Generally, Paris voted to ratify the Constitution, but not my neighborhood. Pinched between a university and low income housing towers, my neighborhood is comprised of exactly the demographic that pushed the Non to a 10% victory.
The dog park perspective
They are elated. They are throwing parties, and ostracizing friends who voted Oui. I am a bit sad, though I don’t say, because I would like a strong Europe to provide some kind of balance between the ambitions of China and the arrogance of the United States.
I don’t speak my mind because I find the no holds barred, cage match style, French political discussions are not to my taste. But that has given me the chance to listen a lot.

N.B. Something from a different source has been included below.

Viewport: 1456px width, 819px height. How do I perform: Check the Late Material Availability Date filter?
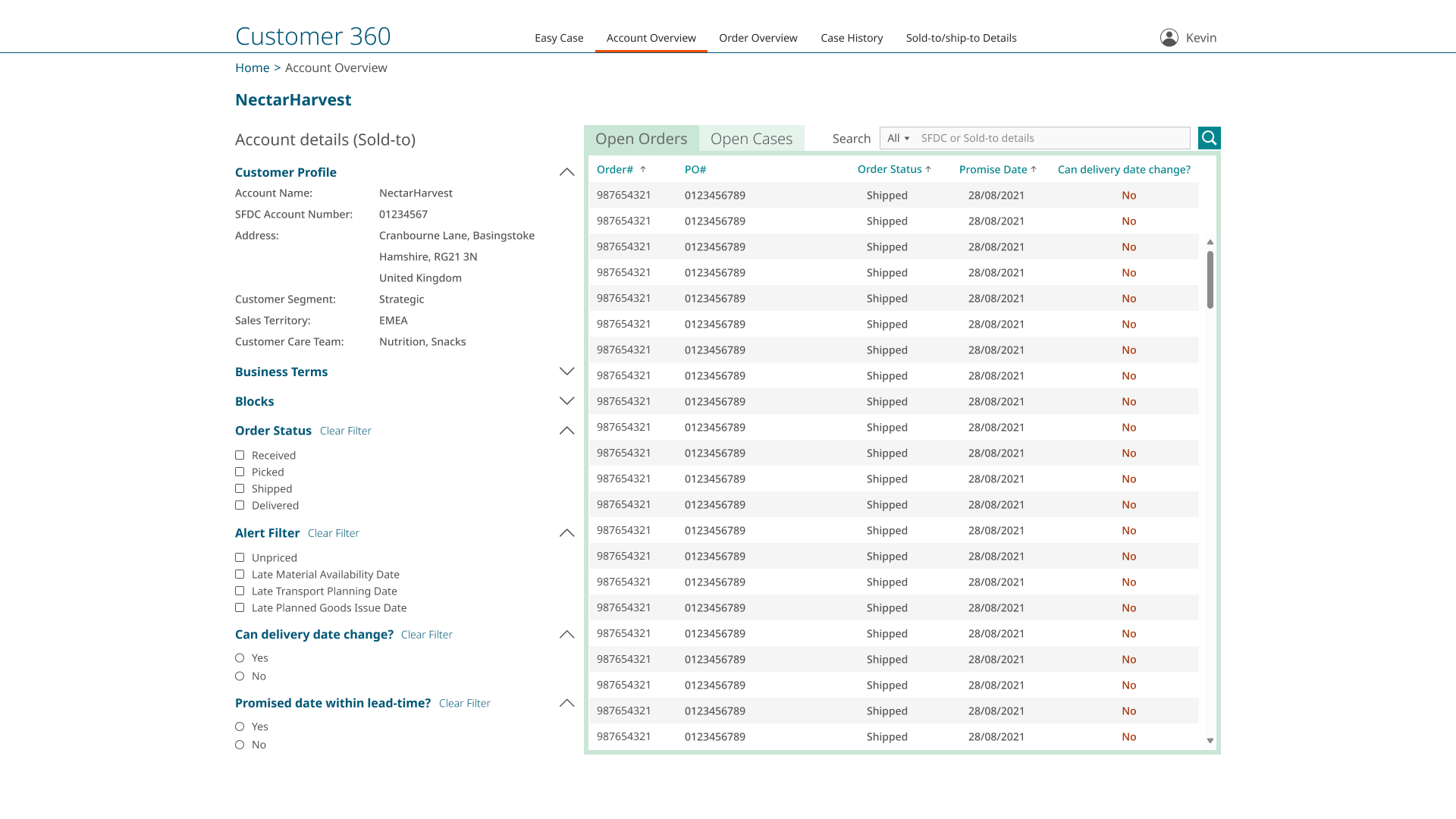tap(240, 574)
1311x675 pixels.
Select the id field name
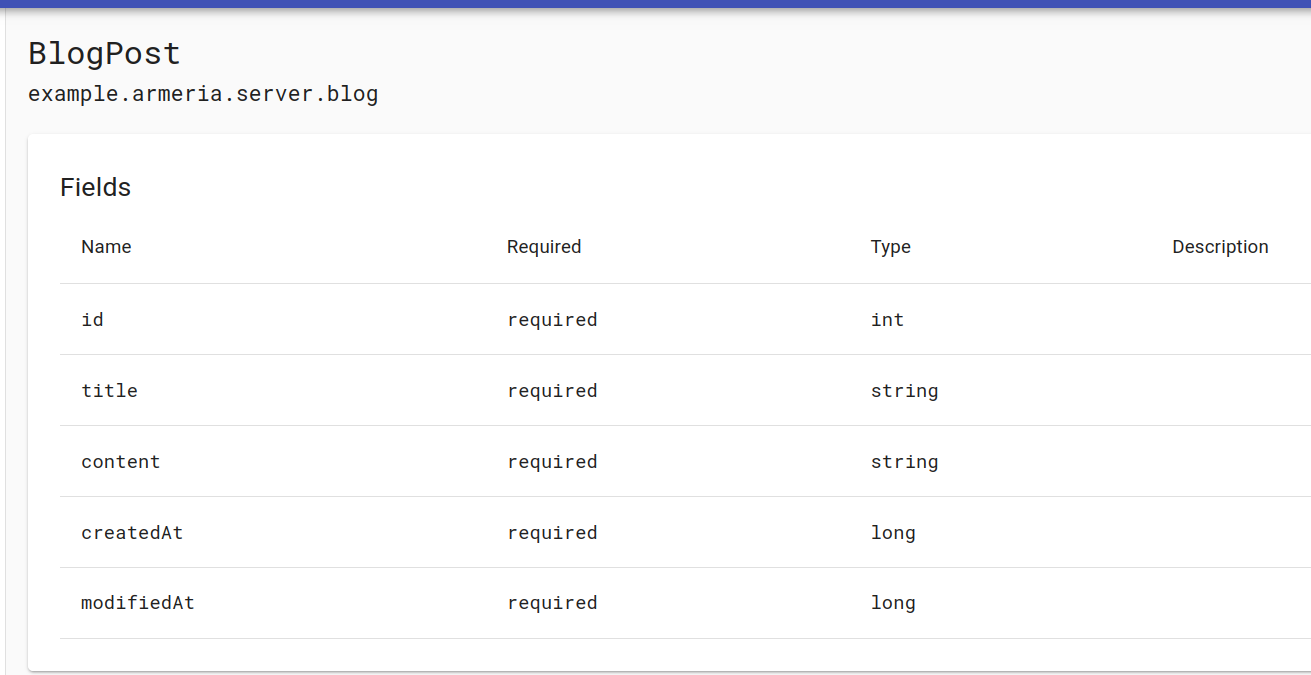tap(92, 320)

People are tired of unemployment, they blame this on their government and on Europe in general. They are angry and afraid about globalization, and they feel they will lose benefits (like unemployment and retirement) with the current constitution, which, from there point of view is far too liberal (free market). They say,
Oui a l’Europe, mais non a ce version de l’Europe. I’m not really sure to what extent I believe that argument.

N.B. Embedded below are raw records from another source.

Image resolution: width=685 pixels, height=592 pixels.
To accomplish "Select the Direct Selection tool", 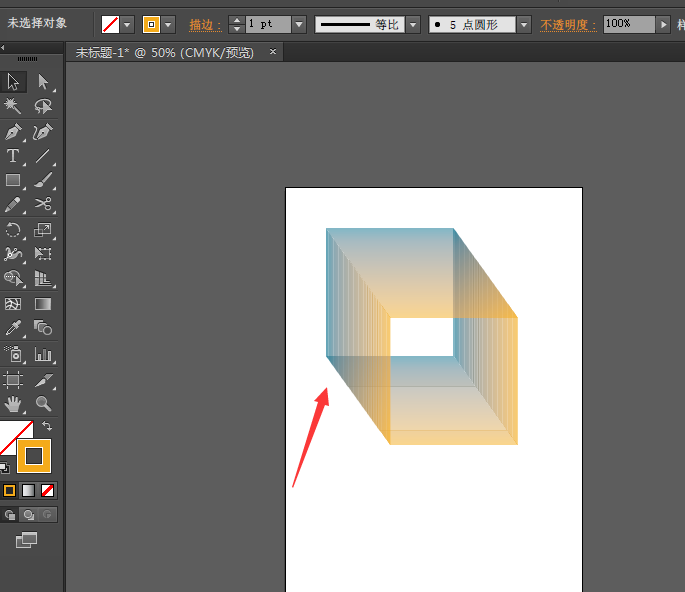I will click(x=43, y=82).
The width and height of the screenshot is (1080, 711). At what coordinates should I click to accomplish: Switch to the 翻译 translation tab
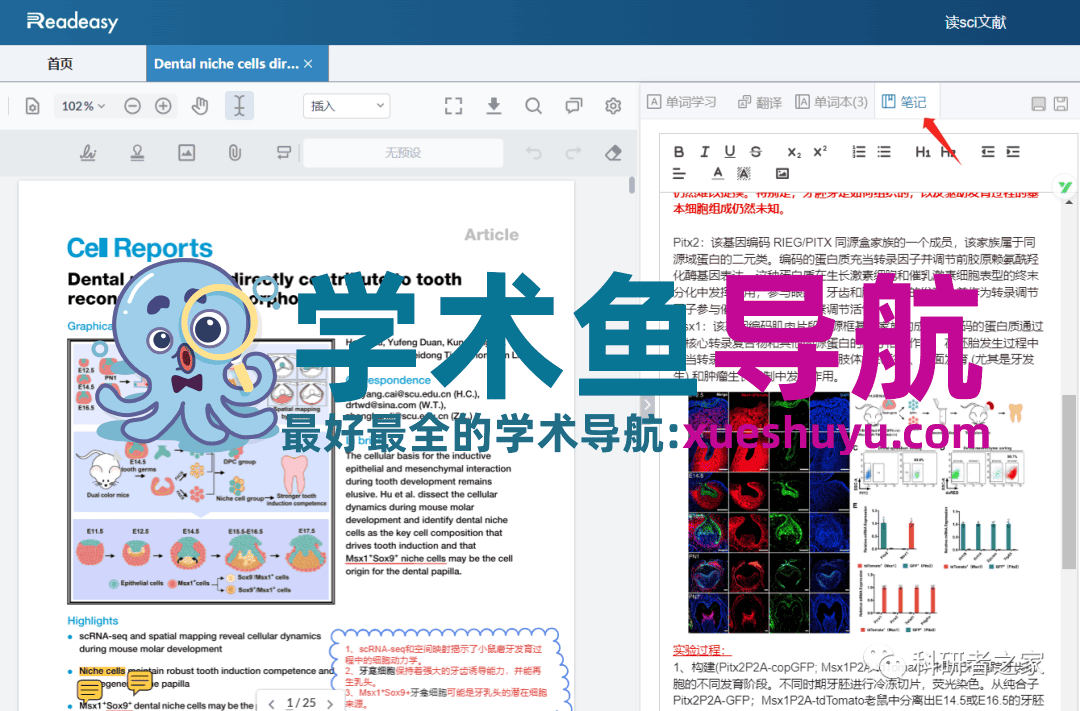pyautogui.click(x=759, y=100)
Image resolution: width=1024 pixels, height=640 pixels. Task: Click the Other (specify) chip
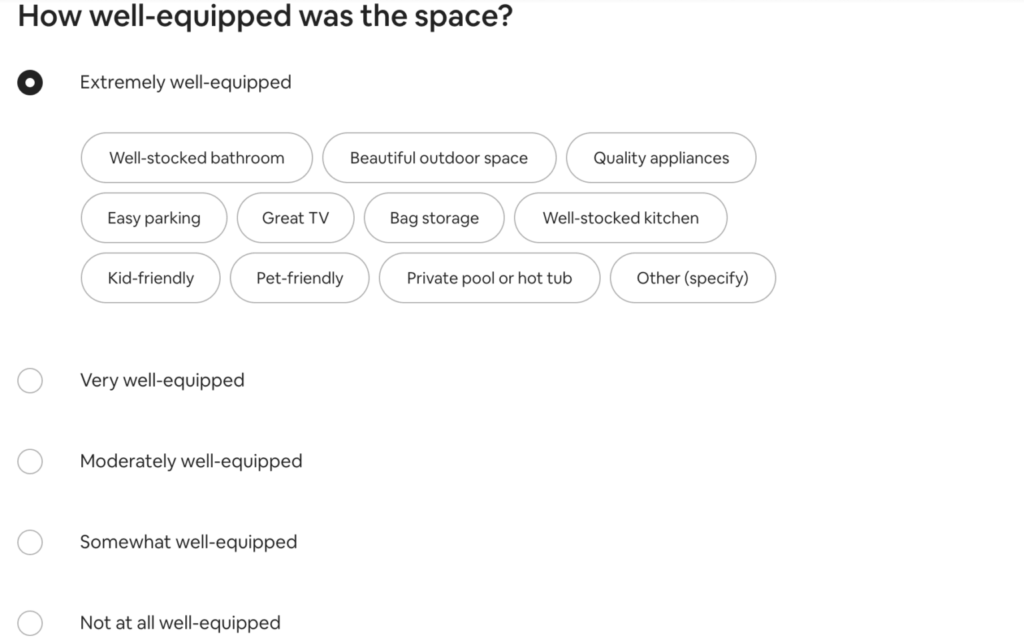pyautogui.click(x=693, y=278)
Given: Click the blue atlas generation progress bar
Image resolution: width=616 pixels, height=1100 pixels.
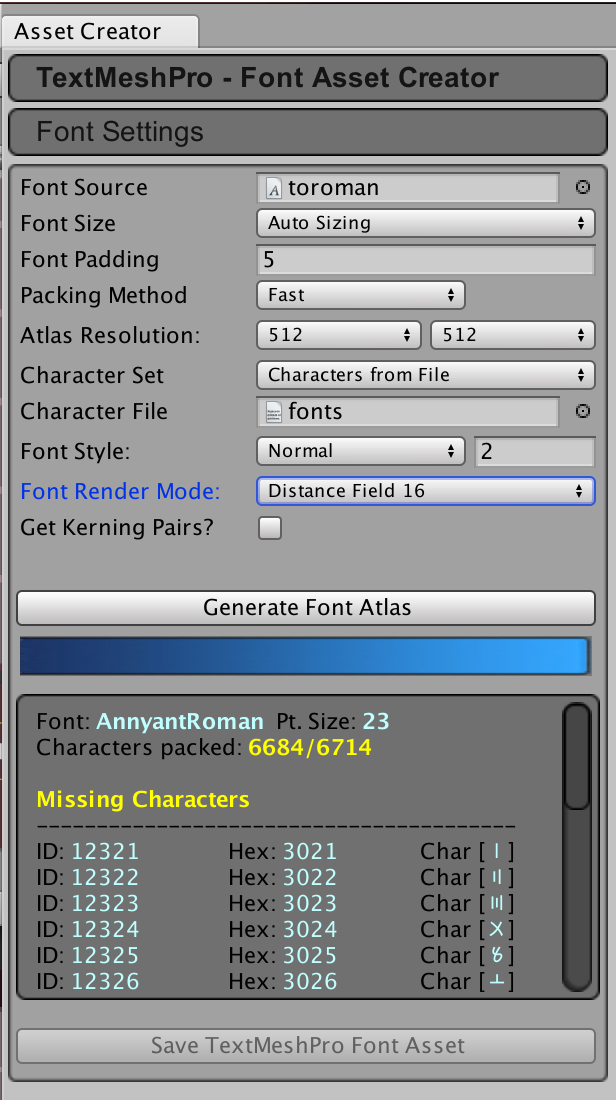Looking at the screenshot, I should coord(306,656).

I am discovering that the French are incredibly nationalistic. Interesting, since they are the first to criticize Americans for being overly sentimental about their country. It also doesn’t jive with the practiced cynicism they apply to every subject except their dogs latest gastro.
I believe they are afraid to lose their country, their culture, their strikes, their work. To be a United States of Europe is terrifying. They want to stay French, and from my observations, don’t actually feel European except in the most academic way.